»»
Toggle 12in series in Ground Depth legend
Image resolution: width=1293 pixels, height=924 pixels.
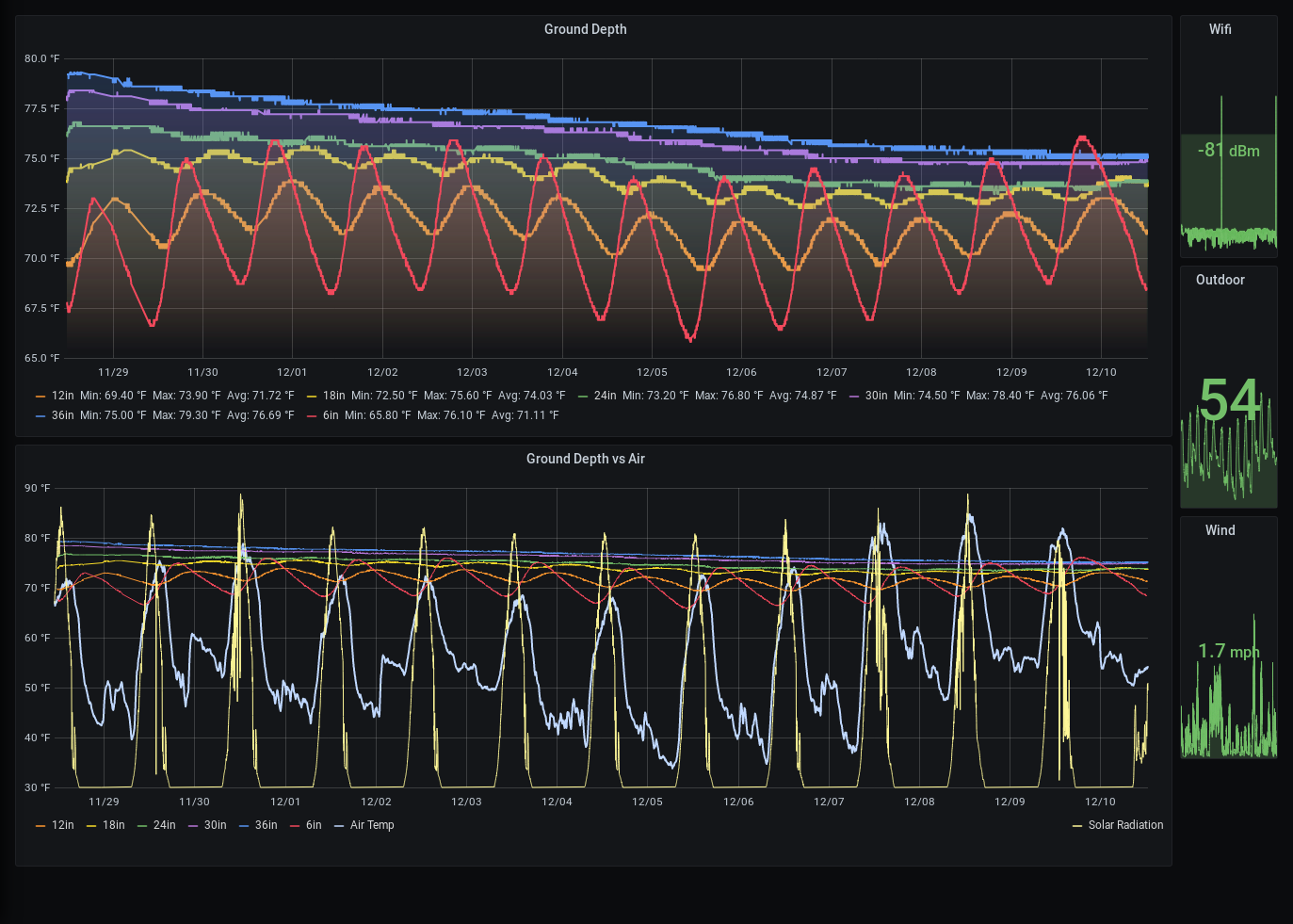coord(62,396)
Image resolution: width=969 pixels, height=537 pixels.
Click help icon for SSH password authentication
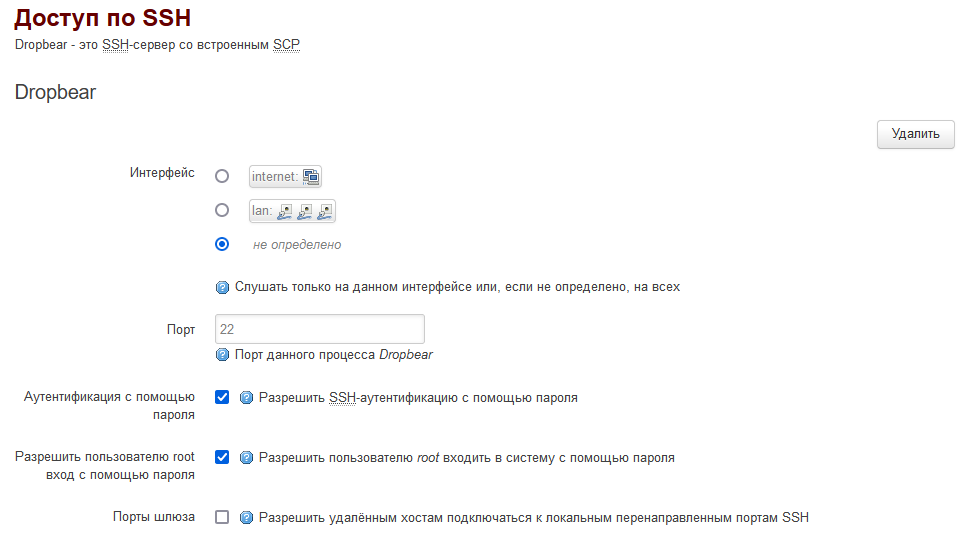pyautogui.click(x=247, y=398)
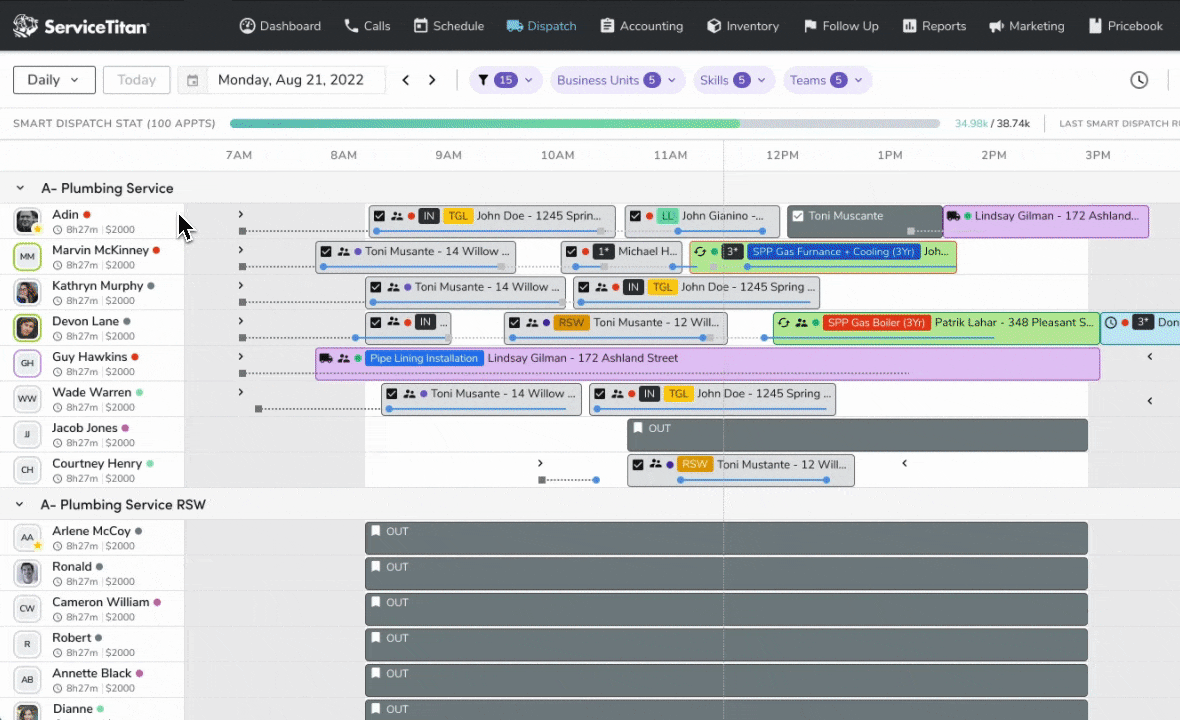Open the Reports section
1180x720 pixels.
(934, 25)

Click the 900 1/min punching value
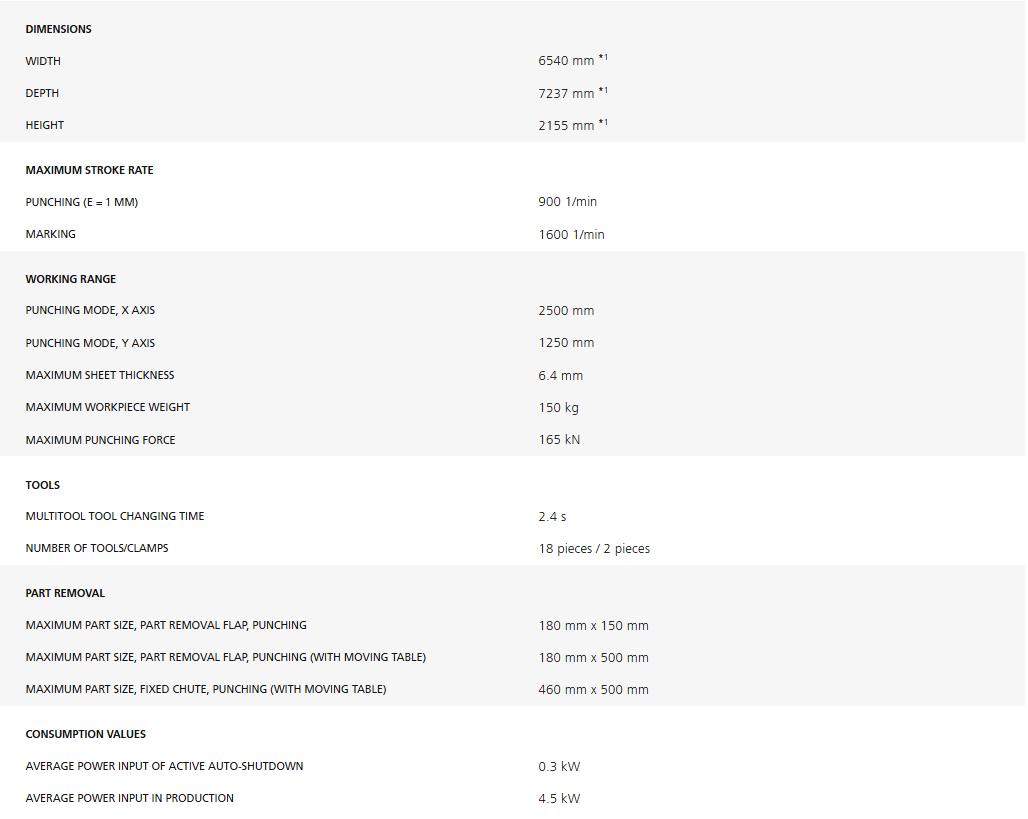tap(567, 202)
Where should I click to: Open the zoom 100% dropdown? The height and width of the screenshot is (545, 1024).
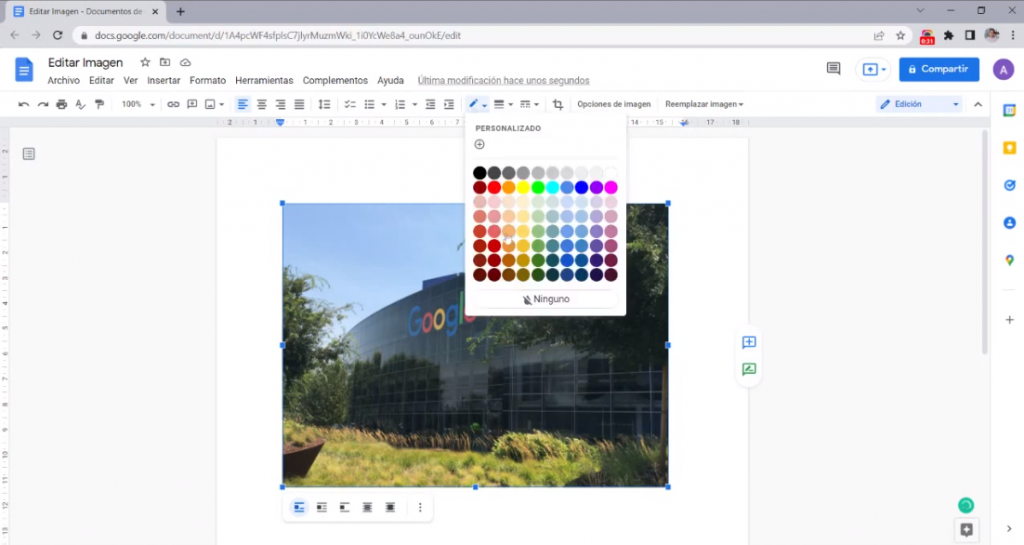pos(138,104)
««
- [REQUIREMENT] Restate all of the material word for word. Keep out every picture.

- [YOUR SOLUTION]
Toggle 12in series in Ground Depth legend
Image resolution: width=1293 pixels, height=924 pixels.
coord(62,396)
Image resolution: width=969 pixels, height=537 pixels.
Click help icon for SSH password authentication
pyautogui.click(x=247, y=398)
Open the Reports section
1180x720 pixels.
(934, 25)

Click the 900 1/min punching value
tap(567, 202)
Where should I click to: Open the zoom 100% dropdown? The height and width of the screenshot is (545, 1024).
pos(138,104)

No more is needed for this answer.